Y en el caso que nos ocupa, queda claro que al empuñar la enseña de nuestro nacionalismo, López Obrador ha conseguido que al otro lado del mar suceda lo propio. El nacionalismo español no es menos quisquilloso que el mexicano y también salta a la menor provocación (como ha sucedido con ese otro espejo suyo que es el nacionalismo catalán). Y la derecha ibérica, todos a una, PP, Ciudadanos y Vox (y ciertos opinócratas obsesionados con fungir como el macho de guardia, suceda lo que suceda) ha encontrado en las palabras de López Obrador un apoyo paradójico a sus posiciones: los otros nos atacan, dicen, así que debemos ponernos también en pie de guerra y defender nuestro legado histórico, el del Imperio donde no se ponía el sol... Parece una broma, pero esa fotografía viral de Santiago Abascal, el líder de Vox, asomado a un balcón con un casco de conquistador metido en la cabeza, como si fuera un aficionado al cosplay, parece el cumplimiento de una fantasía sadomasoquista doble: la que, a uno y otro lado del mar, se excita al sostener que los españoles de hoy son aquellos mismos que, cubiertos de armaduras y espada en mano, arrasaron con los americanos de hace cinco siglos. ¡Vaya historia de dolor y fascinación! Cincuenta sombras de España, pues...
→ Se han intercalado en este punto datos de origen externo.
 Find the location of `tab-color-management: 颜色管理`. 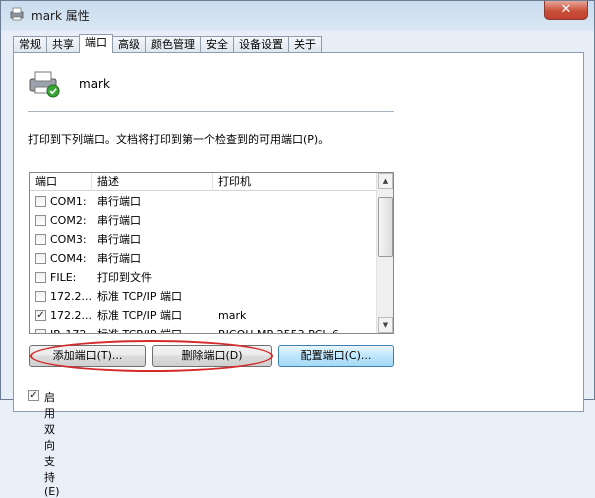

tab-color-management: 颜色管理 is located at coordinates (173, 44).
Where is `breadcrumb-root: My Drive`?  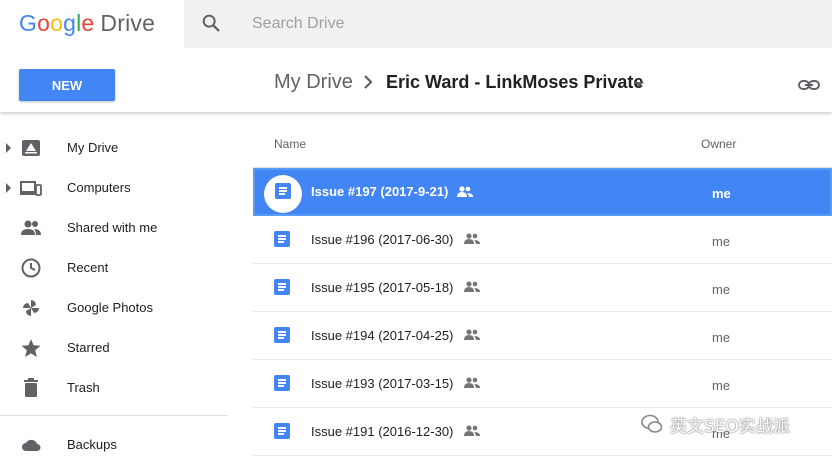
breadcrumb-root: My Drive is located at coordinates (314, 82).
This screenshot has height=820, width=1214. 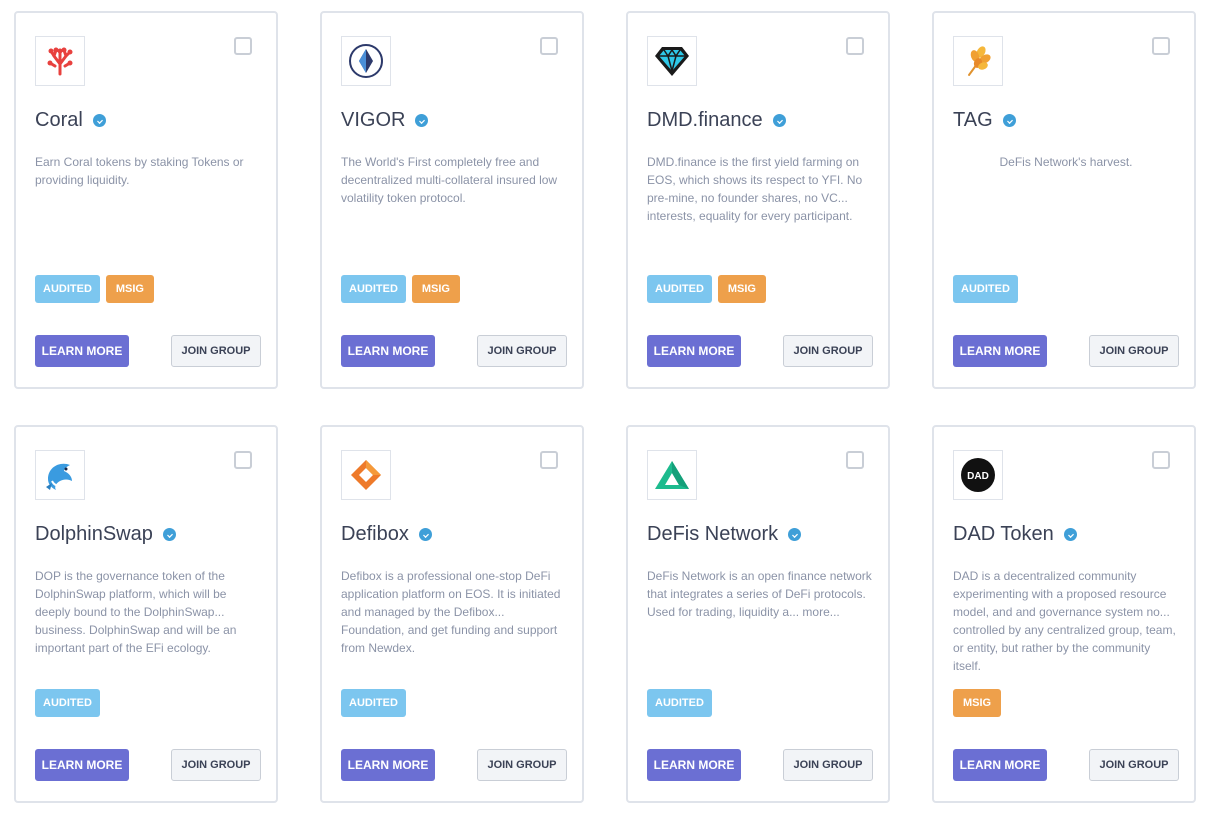 I want to click on project-logo: DAD, so click(x=978, y=475).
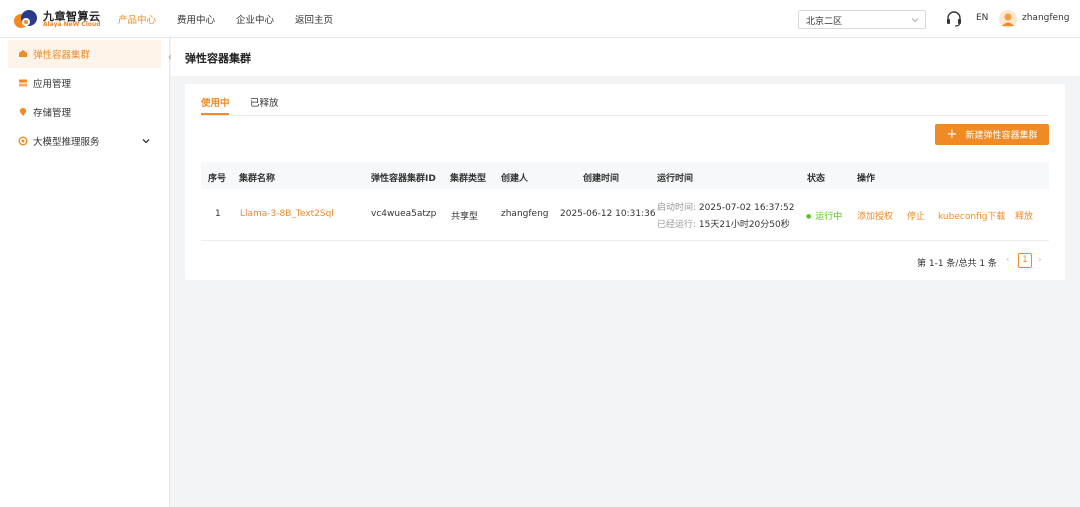 The height and width of the screenshot is (507, 1080). I want to click on column-header: 弹性容器集群ID, so click(404, 179).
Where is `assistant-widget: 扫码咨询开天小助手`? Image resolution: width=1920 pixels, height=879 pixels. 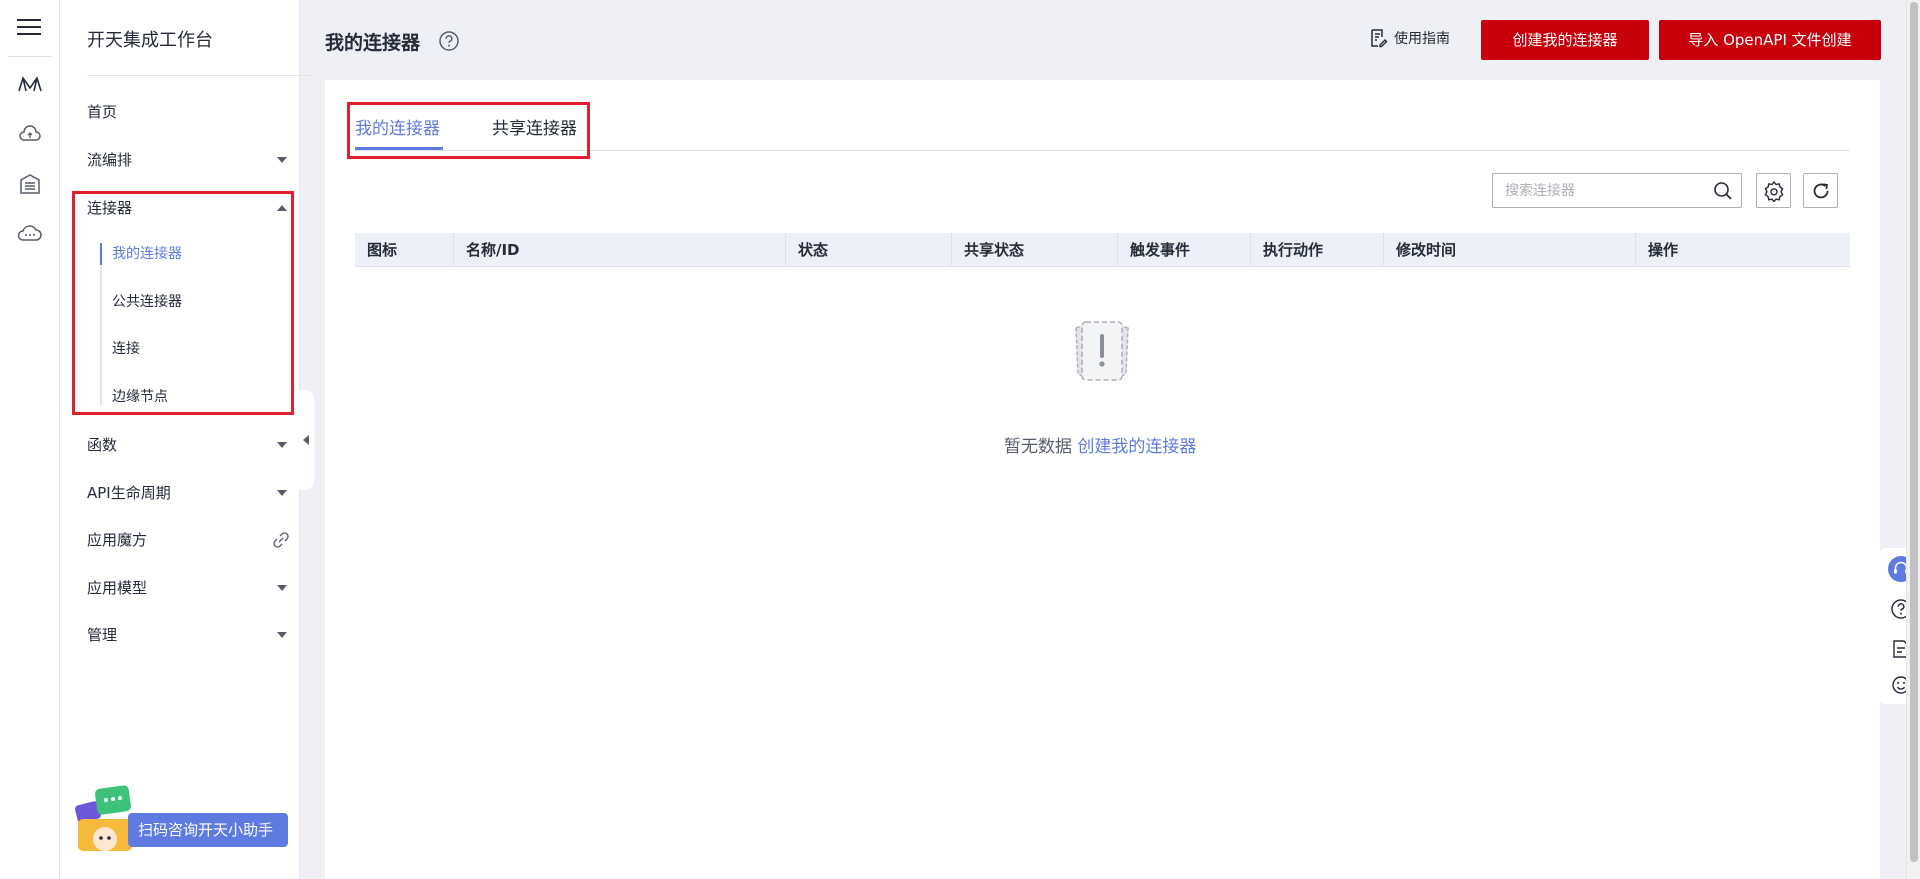 assistant-widget: 扫码咨询开天小助手 is located at coordinates (181, 818).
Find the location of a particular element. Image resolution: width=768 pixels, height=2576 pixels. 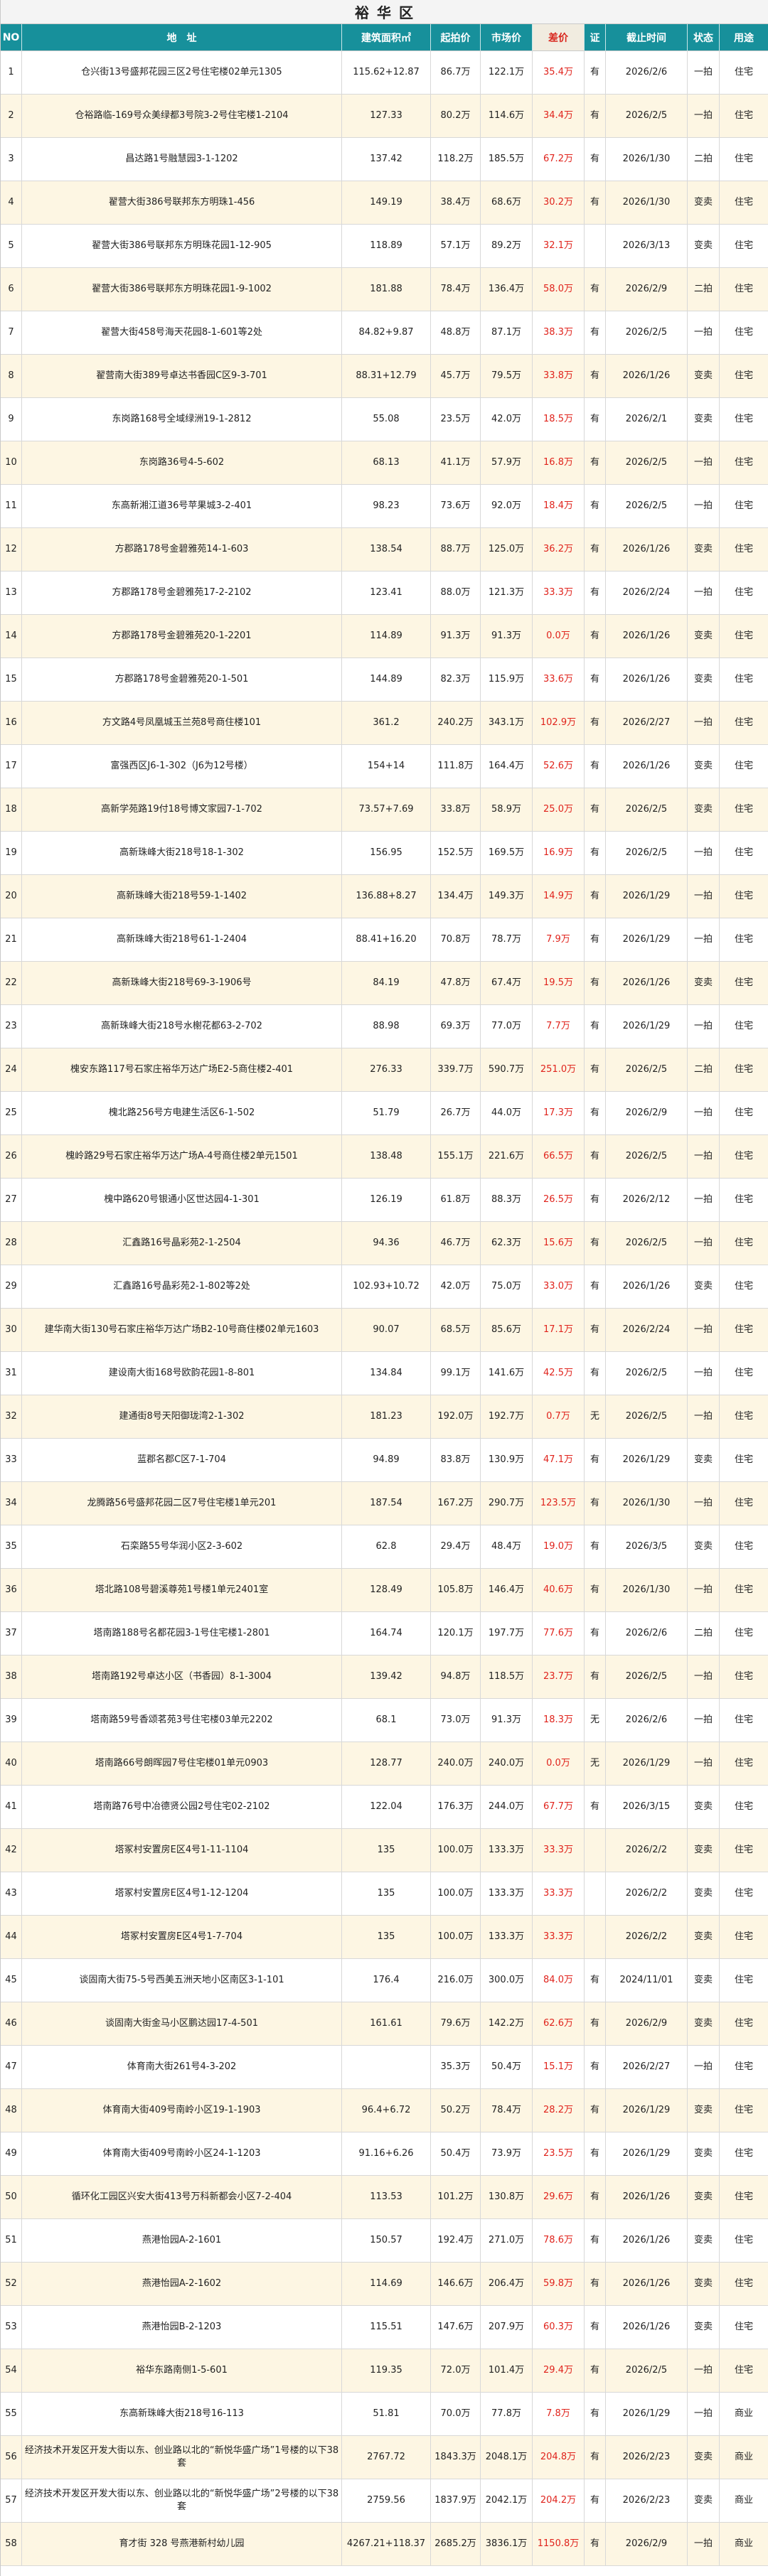

cell-market-price: 197.7万 is located at coordinates (507, 1633).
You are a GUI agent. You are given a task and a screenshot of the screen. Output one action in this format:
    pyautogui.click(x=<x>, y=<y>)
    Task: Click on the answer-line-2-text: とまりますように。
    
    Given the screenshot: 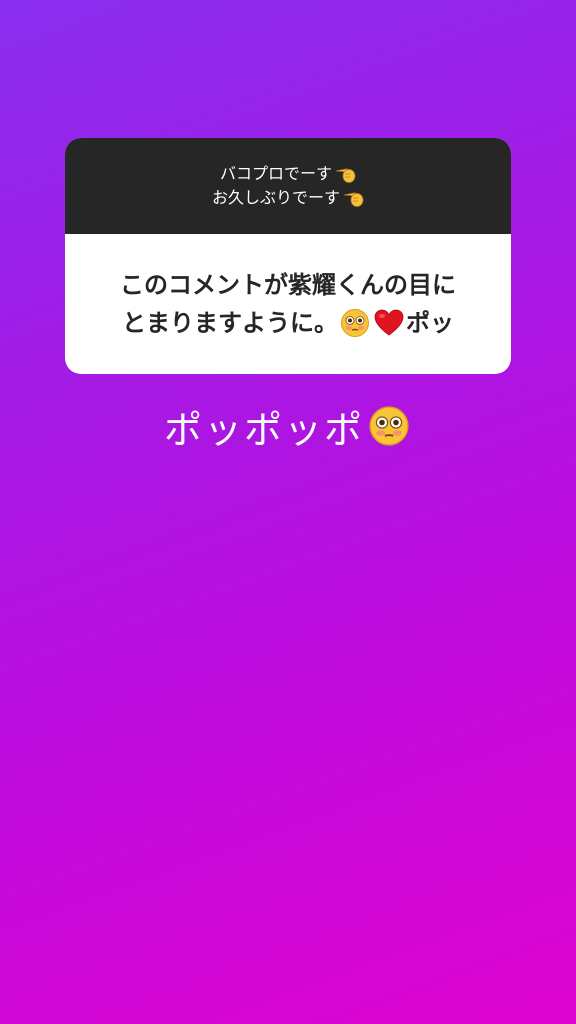 What is the action you would take?
    pyautogui.click(x=230, y=323)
Y allí los tenemos hoy mismo, envueltos cada cual en su bandera y jugando el papel de su identidad construida a fuerzas, mientras los pueblos originarios, en México, siguen abandonados a su suerte, marginados, empobrecidos y silenciados por los propios mexicanos, y mientras en España se alarga la sombra de quienes vindican el Medioevo, la Contrarreforma, el Imperio y la Dictadura y que, como niños que juegan a ser Darth Vader, se ponen en la cabeza el casco de conquistador.